Text passage –
** begin **

Aiming seems to be an oversight in many golfer's minds, I often have no idea where a student is about to hit the golf ball when they first setup! I think it's often a surprise to them as well because when I show them where they were actually aiming they seem shocked!

Learning how to setup to the golf ball correctly and get properly aligned is one of the most difficult things to adjust when building a proper golf swing, but it must be something your persevere through. This golf instruction video walks you through how to setup correctly and aim so you can hit your ball at the target everytime.

Many golfers think aiming is just about pointing the clubface in a specific direction. But it's your body that moves that golf club, so it's actually your body that needs to be aimed first to the target, then worry about the club face angle.  Once your feet are properly aligned to the target, the rest of your body should fall into place.

Your feet, knees, hips and shoulders should all point at the target or technically slightly left of the target as your body traces a parallel line to the target line. Parallel lines never intersect, so your feet should technically not be pointing at the actual target. If they did, you'd be crossed up with the clubface angle if it was pointing at the target.

A simple key to working on your alignment is to lay down alignment sticks. These simple golf training aids. which can be purchased here, make working on alignment a breeze. There is only one trick to using alignment sticks - you have to pull them out of your golf bag and actually use them!

The biggest mistake most golfers use with most training aids is they don't put them into use. While most golf training aids are complete junk, the few that are worthwhile have to actually be used! Novel concept, I know. But they won't do you any good sitting in your golf bag.

Alignment is such an important part of becoming a great golfer that practicing with alignment sticks regularly is mandatory. It's so easy for bad alignment habits to creep in that you have to continually keep up on your alignment. At least once a month, throw down the alignment sticks and hit a full a bucket of balls so that you can continue to train your eyes to what being properly aligned will look like.

** end **

Stated task A –
For each statement about the golf alignment text, answer yes or no and quote the words of the text that decide it: (i) Feet should technically point at the actual target. (ii) Alignment sticks should be used at least once a month. (iii) Most golf training aids are worthwhile.

(Screen grounding rows)
** begin **

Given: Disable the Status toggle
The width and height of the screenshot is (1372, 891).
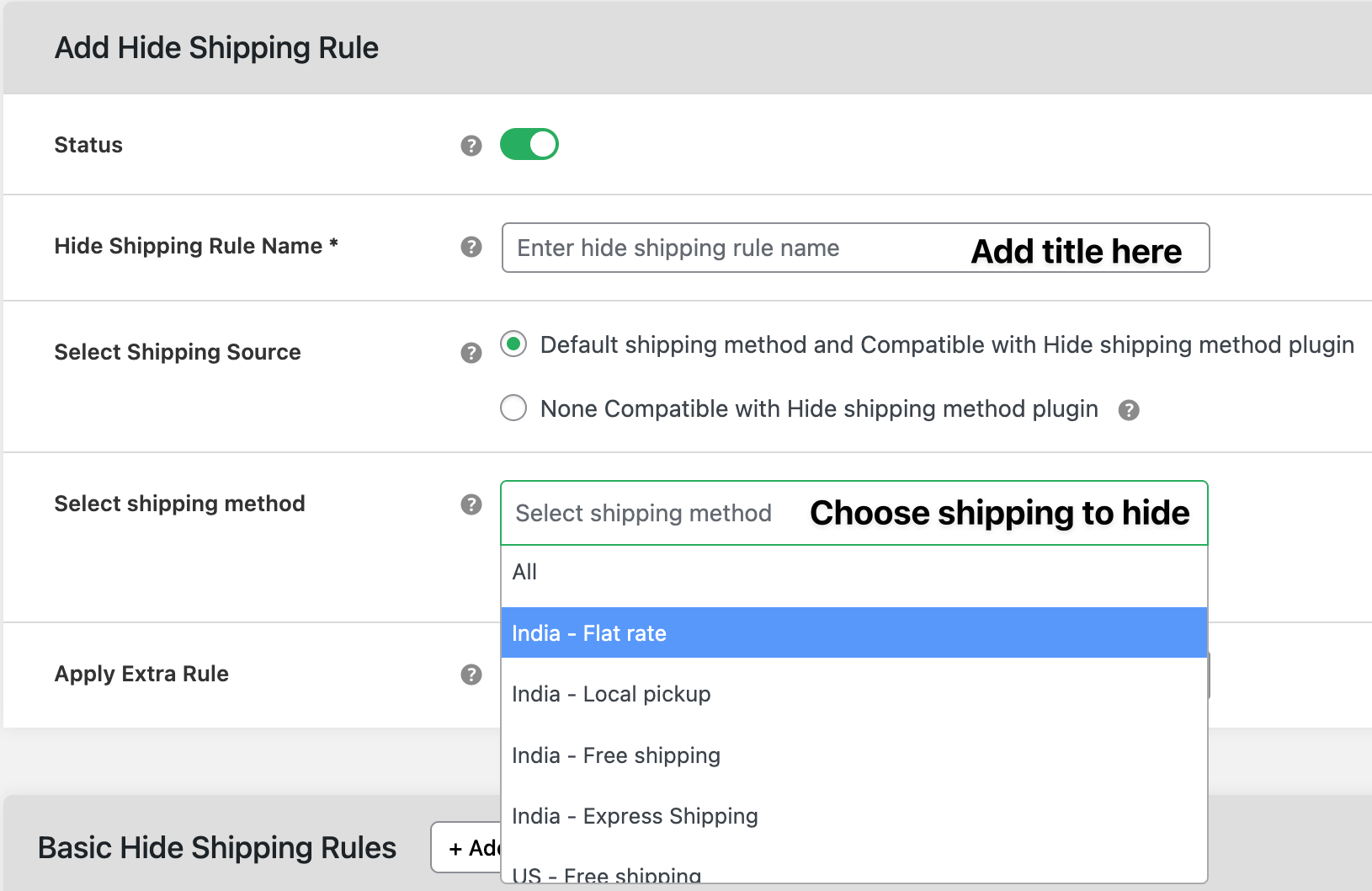Looking at the screenshot, I should click(530, 144).
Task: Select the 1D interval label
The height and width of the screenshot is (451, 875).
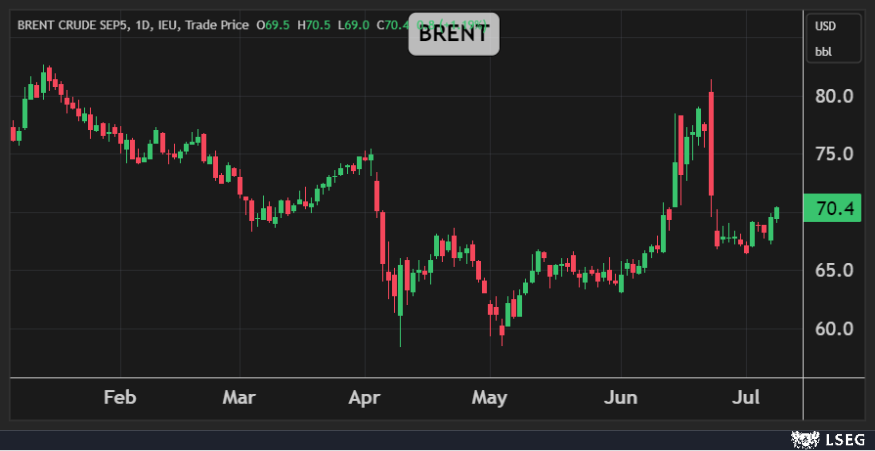Action: coord(144,25)
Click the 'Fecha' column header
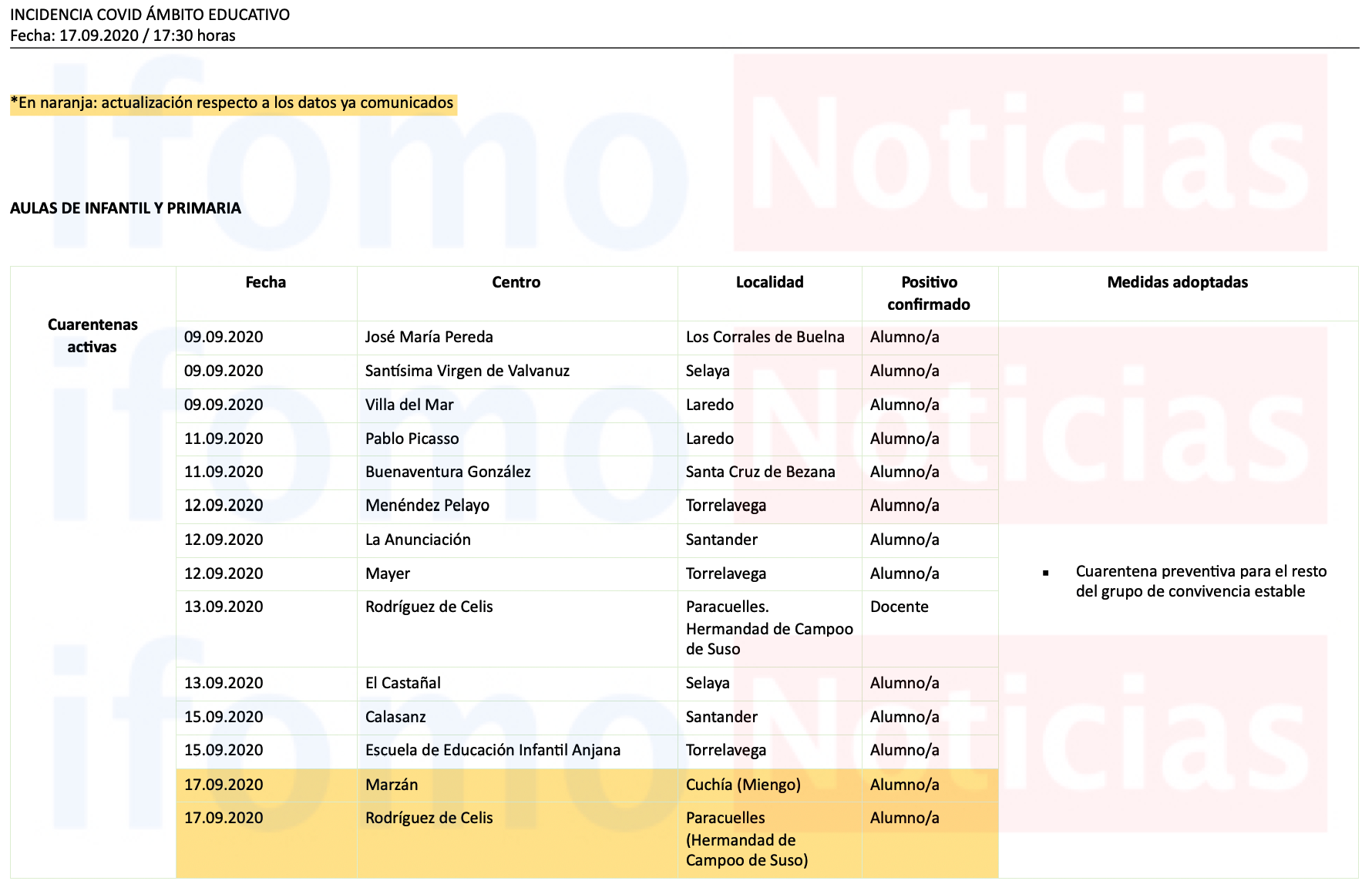This screenshot has width=1372, height=891. (x=265, y=282)
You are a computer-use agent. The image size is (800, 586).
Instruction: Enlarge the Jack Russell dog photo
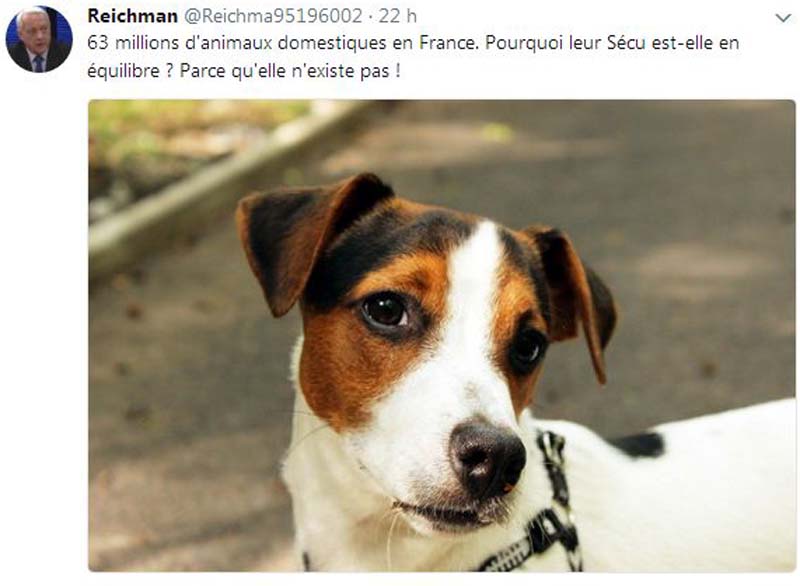point(442,336)
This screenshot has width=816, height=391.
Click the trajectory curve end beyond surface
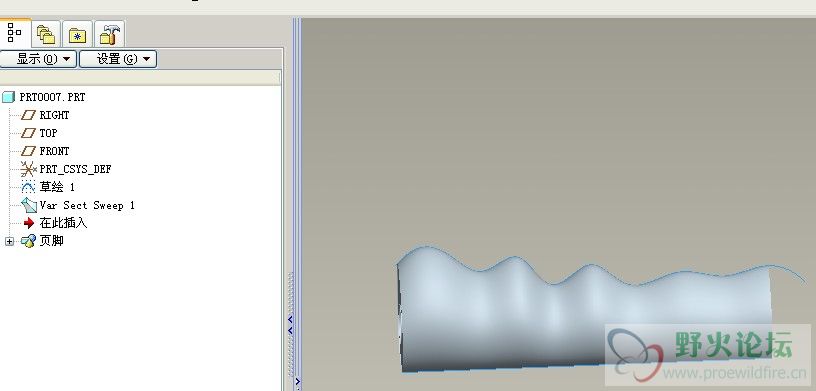(790, 273)
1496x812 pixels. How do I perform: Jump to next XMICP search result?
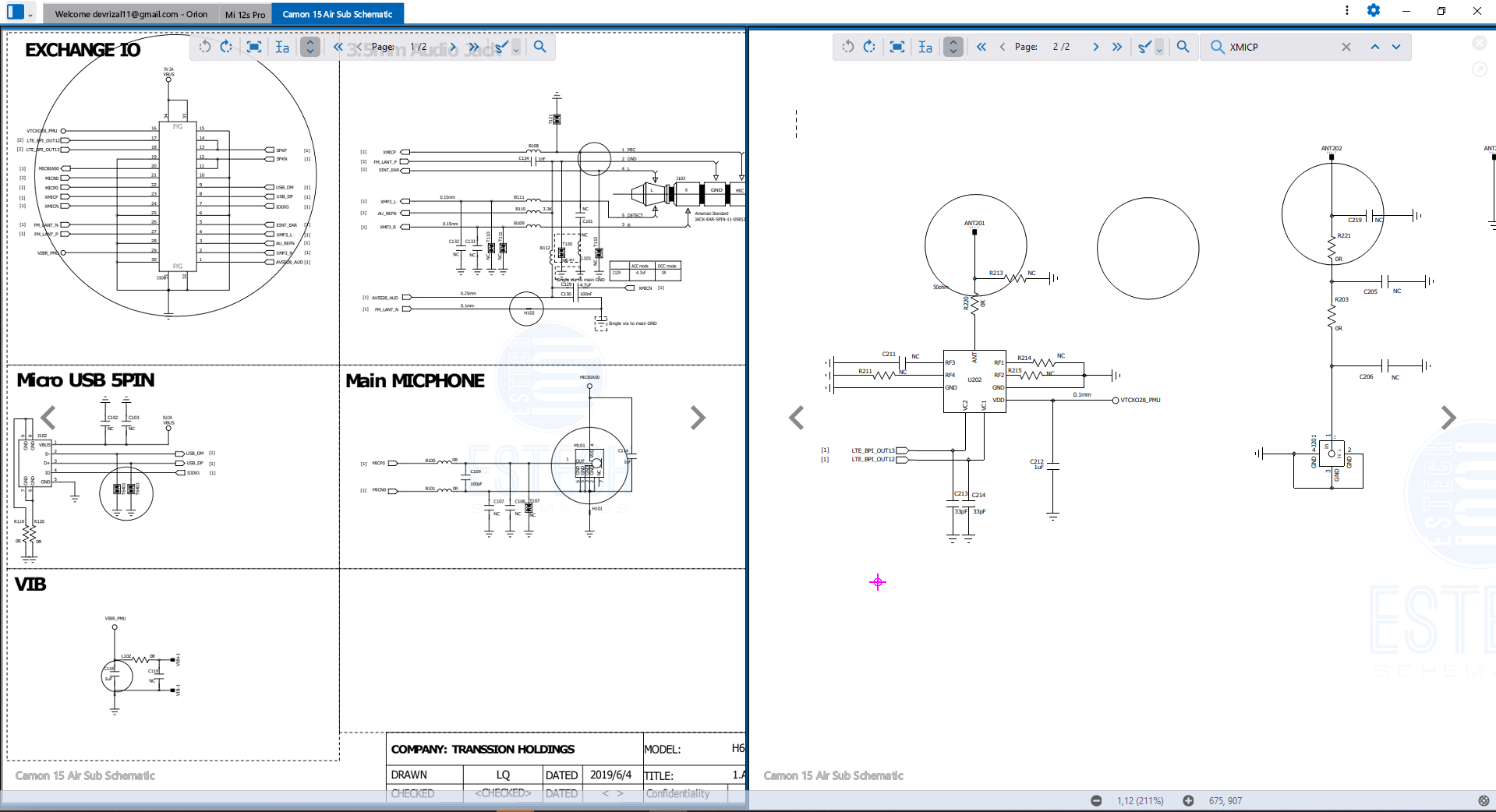pyautogui.click(x=1396, y=47)
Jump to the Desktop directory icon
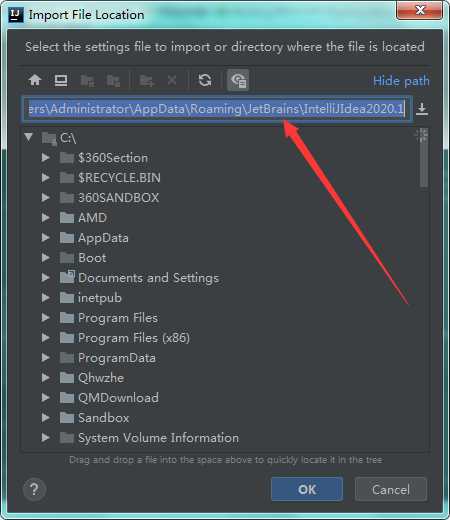Image resolution: width=450 pixels, height=520 pixels. pos(61,80)
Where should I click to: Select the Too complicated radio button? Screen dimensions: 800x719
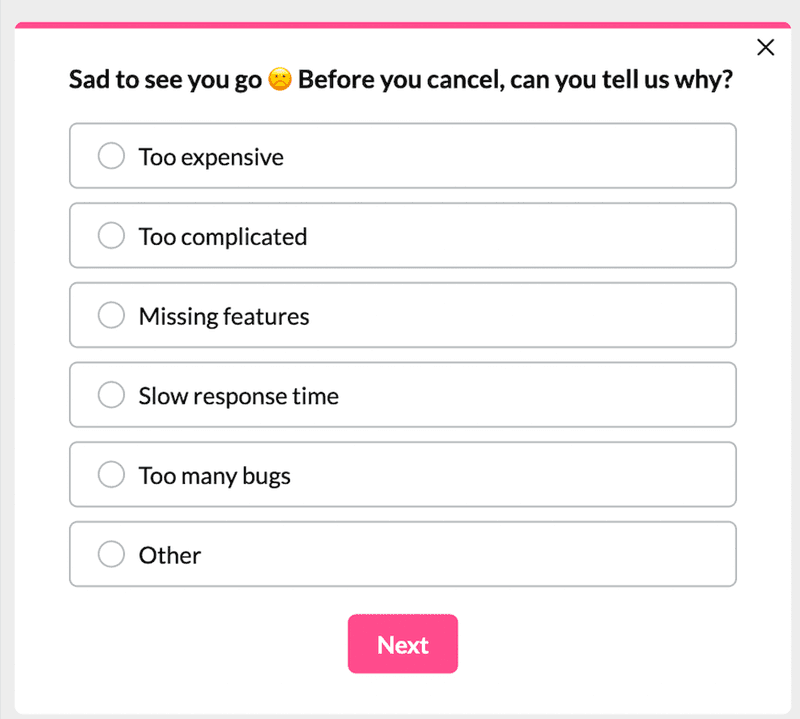[111, 236]
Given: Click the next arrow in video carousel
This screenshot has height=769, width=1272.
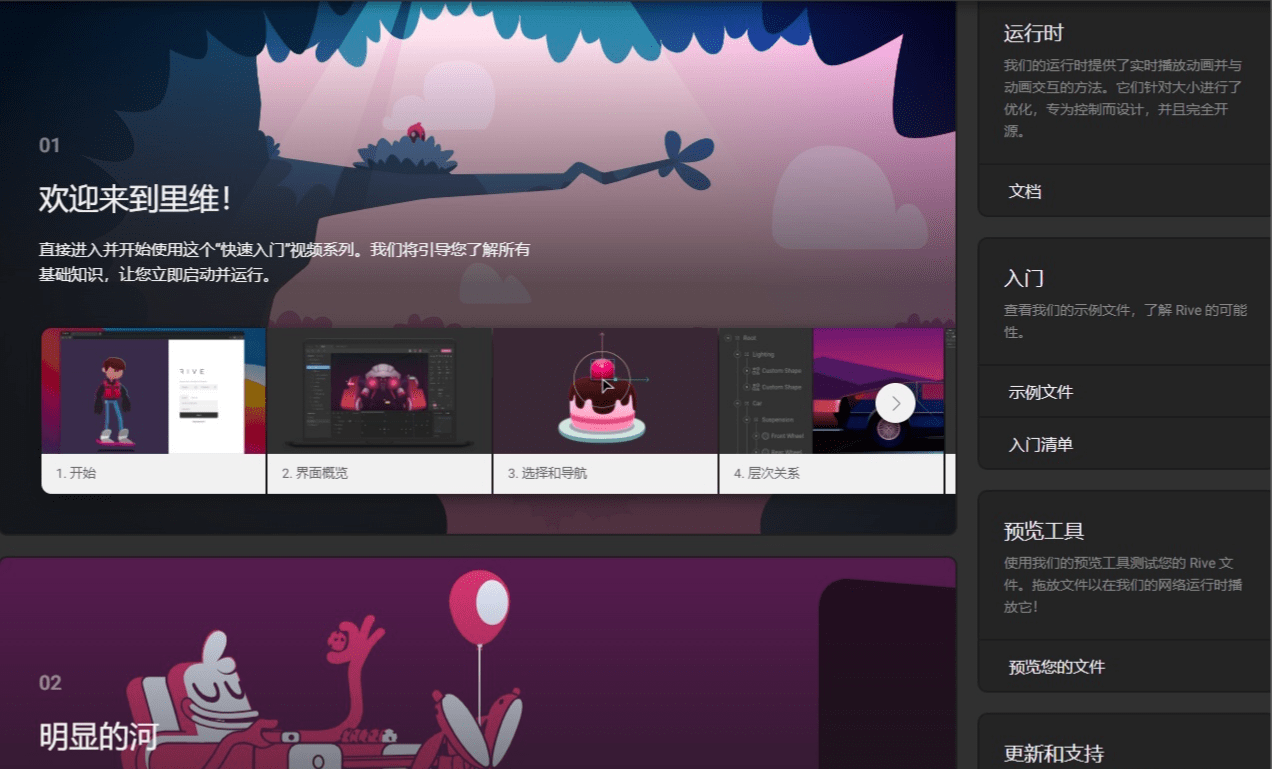Looking at the screenshot, I should pyautogui.click(x=895, y=403).

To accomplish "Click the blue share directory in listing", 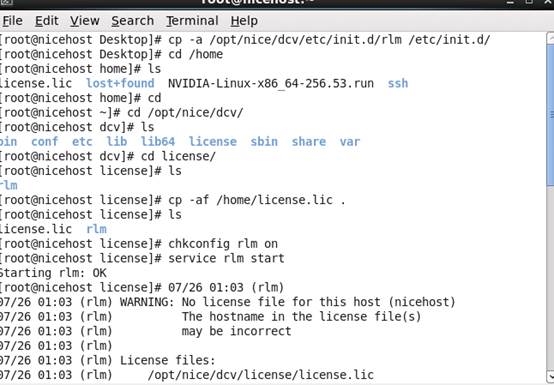I will click(x=308, y=142).
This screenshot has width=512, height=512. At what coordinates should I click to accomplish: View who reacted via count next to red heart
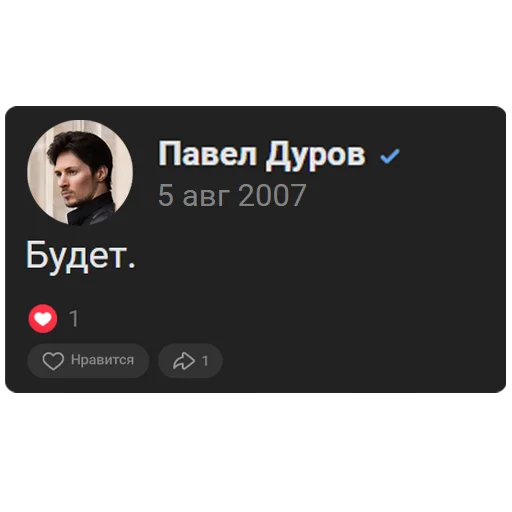[74, 319]
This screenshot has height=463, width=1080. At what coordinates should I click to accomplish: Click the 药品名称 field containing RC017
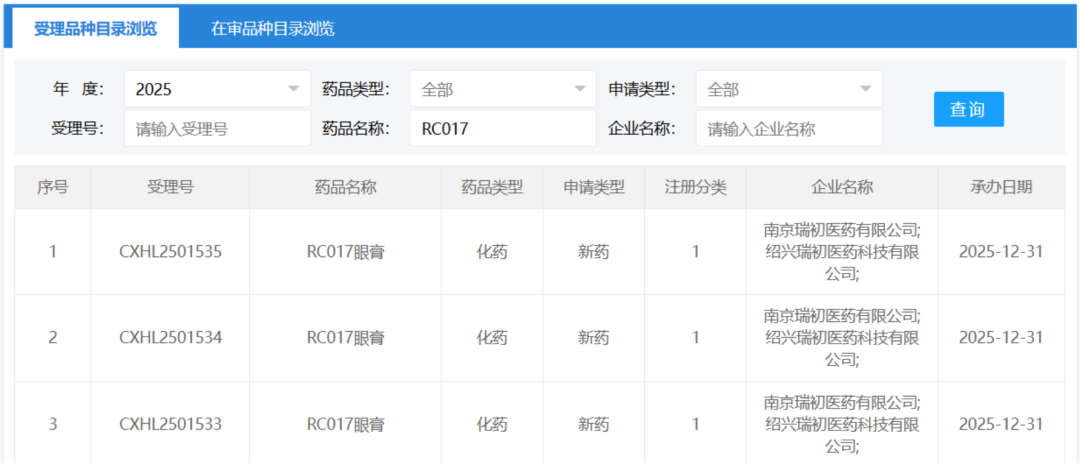(x=502, y=128)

** end **

Stated task B –
Write out the screen grounding rows word for word, starting at the first row and ending at the line that contains "This screenshot has width=1372, height=891.". Leave the pictures out.

Task solution A –
(i) No: "so your feet should technically not be pointing at the actual target"
(ii) Yes: "At least once a month, throw down the alignment sticks"
(iii) No: "While most golf training aids are complete junk"

Task solution B –
Given: Disable the Status toggle
The width and height of the screenshot is (1372, 891).
Looking at the screenshot, I should click(530, 144).
Task: Select the 1D interval label
The height and width of the screenshot is (451, 875).
Action: coord(144,25)
Click the 'Fecha' column header
This screenshot has width=1372, height=891. (x=265, y=282)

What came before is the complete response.